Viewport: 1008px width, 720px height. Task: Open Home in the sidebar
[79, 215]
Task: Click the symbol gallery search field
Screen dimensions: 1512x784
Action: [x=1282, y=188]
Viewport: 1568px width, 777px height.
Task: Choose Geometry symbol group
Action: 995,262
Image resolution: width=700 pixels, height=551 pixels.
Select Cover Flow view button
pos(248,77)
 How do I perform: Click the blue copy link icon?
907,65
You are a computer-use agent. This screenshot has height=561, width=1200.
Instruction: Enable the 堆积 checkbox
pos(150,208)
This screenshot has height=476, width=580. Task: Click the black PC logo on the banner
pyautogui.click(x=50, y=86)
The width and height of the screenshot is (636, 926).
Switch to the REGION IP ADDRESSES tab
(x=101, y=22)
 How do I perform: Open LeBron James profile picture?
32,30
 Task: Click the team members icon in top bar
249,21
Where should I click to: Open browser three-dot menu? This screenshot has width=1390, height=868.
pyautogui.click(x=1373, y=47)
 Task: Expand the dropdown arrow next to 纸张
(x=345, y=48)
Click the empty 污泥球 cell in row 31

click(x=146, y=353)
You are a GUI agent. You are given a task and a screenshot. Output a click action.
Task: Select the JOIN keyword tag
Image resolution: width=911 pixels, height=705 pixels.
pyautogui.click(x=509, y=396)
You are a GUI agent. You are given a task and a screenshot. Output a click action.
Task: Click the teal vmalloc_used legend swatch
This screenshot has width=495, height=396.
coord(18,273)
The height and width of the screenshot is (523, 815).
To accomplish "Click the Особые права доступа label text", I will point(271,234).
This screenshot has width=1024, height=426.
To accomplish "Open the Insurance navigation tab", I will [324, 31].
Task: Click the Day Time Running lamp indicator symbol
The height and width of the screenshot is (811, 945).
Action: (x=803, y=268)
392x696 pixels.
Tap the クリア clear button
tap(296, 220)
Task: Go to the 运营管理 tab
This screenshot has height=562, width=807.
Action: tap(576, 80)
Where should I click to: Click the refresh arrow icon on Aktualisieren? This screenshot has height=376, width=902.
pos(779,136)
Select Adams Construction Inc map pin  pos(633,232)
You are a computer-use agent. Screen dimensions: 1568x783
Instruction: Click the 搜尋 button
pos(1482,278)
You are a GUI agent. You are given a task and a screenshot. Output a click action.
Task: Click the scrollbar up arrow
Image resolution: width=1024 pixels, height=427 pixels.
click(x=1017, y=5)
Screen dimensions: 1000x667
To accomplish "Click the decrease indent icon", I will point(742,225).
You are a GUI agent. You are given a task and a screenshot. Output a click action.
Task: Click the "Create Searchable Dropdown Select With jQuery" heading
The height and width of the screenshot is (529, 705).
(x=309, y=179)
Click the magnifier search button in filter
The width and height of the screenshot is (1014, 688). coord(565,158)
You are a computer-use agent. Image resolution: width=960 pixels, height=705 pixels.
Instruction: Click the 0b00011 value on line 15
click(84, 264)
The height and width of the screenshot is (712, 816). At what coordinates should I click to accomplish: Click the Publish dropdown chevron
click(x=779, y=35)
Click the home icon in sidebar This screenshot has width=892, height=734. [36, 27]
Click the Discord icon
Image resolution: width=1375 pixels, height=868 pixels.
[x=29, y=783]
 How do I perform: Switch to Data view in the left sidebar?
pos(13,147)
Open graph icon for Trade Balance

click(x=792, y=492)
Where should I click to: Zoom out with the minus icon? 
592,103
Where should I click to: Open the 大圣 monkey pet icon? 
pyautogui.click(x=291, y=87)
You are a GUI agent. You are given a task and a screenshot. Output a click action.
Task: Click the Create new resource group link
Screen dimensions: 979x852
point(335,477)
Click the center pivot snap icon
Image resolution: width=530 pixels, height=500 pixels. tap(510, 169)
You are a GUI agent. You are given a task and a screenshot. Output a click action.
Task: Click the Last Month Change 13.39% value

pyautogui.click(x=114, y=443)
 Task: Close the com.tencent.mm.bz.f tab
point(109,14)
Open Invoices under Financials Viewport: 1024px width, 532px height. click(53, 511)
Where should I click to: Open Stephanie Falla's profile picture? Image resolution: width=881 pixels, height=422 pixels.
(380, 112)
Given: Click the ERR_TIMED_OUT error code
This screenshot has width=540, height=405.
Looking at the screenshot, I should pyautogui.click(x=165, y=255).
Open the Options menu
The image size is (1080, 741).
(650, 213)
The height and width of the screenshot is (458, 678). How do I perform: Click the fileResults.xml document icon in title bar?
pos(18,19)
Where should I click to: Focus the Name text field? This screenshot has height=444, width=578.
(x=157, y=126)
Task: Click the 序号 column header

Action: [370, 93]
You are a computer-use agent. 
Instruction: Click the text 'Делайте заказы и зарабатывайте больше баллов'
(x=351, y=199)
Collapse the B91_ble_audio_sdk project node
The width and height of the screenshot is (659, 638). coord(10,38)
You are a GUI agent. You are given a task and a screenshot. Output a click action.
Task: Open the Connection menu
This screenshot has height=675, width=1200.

### [To do]
Through the line that holds "Task: Click the symbol gallery search field", repeat the material above exactly, starting at its first line.

### [Answer box]
Viewport: 1008px width, 720px height. Task: Open Home in the sidebar
[79, 215]
Task: Click the symbol gallery search field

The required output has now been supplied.